*Work to complete*: Render every line of the rows below as a Markdown table with the columns "Number" and "Record line", numbering the lines in order and leaving out blank lines.

Rows for finding displayed items
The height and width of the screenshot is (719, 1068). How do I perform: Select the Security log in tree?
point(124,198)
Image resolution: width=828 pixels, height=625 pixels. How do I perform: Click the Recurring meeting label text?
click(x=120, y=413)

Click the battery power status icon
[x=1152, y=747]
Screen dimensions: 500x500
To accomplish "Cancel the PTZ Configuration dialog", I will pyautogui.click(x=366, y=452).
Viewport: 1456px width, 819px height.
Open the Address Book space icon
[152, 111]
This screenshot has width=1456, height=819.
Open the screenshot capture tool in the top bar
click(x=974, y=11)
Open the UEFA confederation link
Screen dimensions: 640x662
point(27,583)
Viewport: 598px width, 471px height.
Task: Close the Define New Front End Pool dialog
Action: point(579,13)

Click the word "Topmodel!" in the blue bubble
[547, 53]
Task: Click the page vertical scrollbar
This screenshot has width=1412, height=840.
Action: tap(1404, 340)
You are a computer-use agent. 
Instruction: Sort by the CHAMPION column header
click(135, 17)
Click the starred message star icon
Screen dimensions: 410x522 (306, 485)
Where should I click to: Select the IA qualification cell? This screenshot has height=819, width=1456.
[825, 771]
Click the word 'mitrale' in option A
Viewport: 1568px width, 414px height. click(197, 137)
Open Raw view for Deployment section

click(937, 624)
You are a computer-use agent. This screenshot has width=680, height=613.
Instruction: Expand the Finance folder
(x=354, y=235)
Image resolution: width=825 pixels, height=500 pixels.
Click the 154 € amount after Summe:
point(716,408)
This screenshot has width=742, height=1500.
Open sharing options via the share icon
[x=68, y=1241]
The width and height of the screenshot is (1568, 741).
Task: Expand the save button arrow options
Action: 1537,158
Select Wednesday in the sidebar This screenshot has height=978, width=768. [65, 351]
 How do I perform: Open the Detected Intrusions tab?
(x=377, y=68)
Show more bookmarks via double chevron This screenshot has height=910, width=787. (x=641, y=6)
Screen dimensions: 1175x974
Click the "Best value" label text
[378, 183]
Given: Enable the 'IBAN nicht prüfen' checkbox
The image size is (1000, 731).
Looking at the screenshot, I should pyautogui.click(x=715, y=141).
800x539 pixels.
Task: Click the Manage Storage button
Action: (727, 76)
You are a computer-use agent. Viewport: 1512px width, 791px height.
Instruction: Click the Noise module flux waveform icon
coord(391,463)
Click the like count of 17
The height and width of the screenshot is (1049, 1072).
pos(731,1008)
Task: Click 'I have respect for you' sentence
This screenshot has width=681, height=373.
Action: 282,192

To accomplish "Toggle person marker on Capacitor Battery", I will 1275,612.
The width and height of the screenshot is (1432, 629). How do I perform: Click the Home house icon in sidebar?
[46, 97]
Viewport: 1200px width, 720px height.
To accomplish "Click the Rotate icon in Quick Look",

*Solution below*:
| Number | Record line |
|---|---|
| 1 | The height and width of the screenshot is (719, 1068). How do I perform: Select the Security log in tree? |
| 2 | point(124,198) |
| 3 | Image resolution: width=828 pixels, height=625 pixels. How do I perform: Click the Recurring meeting label text? |
| 4 | click(x=120, y=413) |
| 5 | Click the battery power status icon |
| 6 | [x=1152, y=747] |
| 7 | Screen dimensions: 500x500 |
| 8 | To accomplish "Cancel the PTZ Configuration dialog", I will pyautogui.click(x=366, y=452). |
| 9 | Viewport: 1456px width, 819px height. |
| 10 | Open the Address Book space icon |
| 11 | [152, 111] |
| 12 | This screenshot has width=1456, height=819. |
| 13 | Open the screenshot capture tool in the top bar |
| 14 | click(x=974, y=11) |
| 15 | Open the UEFA confederation link |
| 16 | Screen dimensions: 640x662 |
| 17 | point(27,583) |
| 18 | Viewport: 598px width, 471px height. |
| 19 | Task: Close the Define New Front End Pool dialog |
| 20 | Action: point(579,13) |
| 21 | Click the word "Topmodel!" in the blue bubble |
| 22 | [547, 53] |
| 23 | Task: Click the page vertical scrollbar |
| 24 | This screenshot has width=1412, height=840. |
| 25 | Action: tap(1404, 340) |
| 26 | You are a computer-use agent.  |
| 27 | Instruction: Sort by the CHAMPION column header |
| 28 | click(135, 17) |
| 29 | Click the starred message star icon |
| 30 | Screen dimensions: 410x522 (306, 485) |
| 31 | Where should I click to: Select the IA qualification cell? This screenshot has height=819, width=1456. |
| 32 | [825, 771] |
| 33 | Click the word 'mitrale' in option A |
| 34 | Viewport: 1568px width, 414px height. click(197, 137) |
| 35 | Open Raw view for Deployment section |
| 36 | click(937, 624) |
| 37 | You are a computer-use agent. This screenshot has width=680, height=613. |
| 38 | Instruction: Expand the Finance folder |
| 39 | (x=354, y=235) |
| 40 | Image resolution: width=825 pixels, height=500 pixels. |
| 41 | Click the 154 € amount after Summe: |
| 42 | point(716,408) |
| 43 | This screenshot has width=742, height=1500. |
| 44 | Open sharing options via the share icon |
| 45 | [x=68, y=1241] |
| 46 | The width and height of the screenshot is (1568, 741). |
| 47 | Task: Expand the save button arrow options |
| 48 | Action: 1537,158 |
| 49 | Select Wednesday in the sidebar This screenshot has height=978, width=768. [65, 351] |
| 50 |  How do I perform: Open the Detected Intrusions tab? |
| 51 | (x=377, y=68) |
| 52 | Show more bookmarks via double chevron This screenshot has height=910, width=787. (x=641, y=6) |
| 53 | Screen dimensions: 1175x974 |
| 54 | Click the "Best value" label text |
| 55 | [378, 183] |
| 56 | Given: Enable the 'IBAN nicht prüfen' checkbox |
| 57 | The image size is (1000, 731). |
| 58 | Looking at the screenshot, I should pyautogui.click(x=715, y=141). |
| 59 | 800x539 pixels. |
| 60 | Task: Click the Manage Storage button |
| 61 | Action: (727, 76) |
| 62 | You are a computer-use agent. Viewport: 1512px width, 791px height. |
| 63 | Instruction: Click the Noise module flux waveform icon |
| 64 | coord(391,463) |
| 65 | Click the like count of 17 |
| 66 | The height and width of the screenshot is (1049, 1072). |
| 67 | pos(731,1008) |
| 68 | Task: Click 'I have respect for you' sentence |
| 69 | This screenshot has width=681, height=373. |
| 70 | Action: 282,192 |
| 71 | To accomplish "Toggle person marker on Capacitor Battery", I will 1275,612. |
| 72 | The width and height of the screenshot is (1432, 629). How do I perform: Click the Home house icon in sidebar? |
| 73 | [46, 97] |
| 74 | Viewport: 1200px width, 720px height. |
| 75 | To accomplish "Click the Rotate icon in Quick Look", |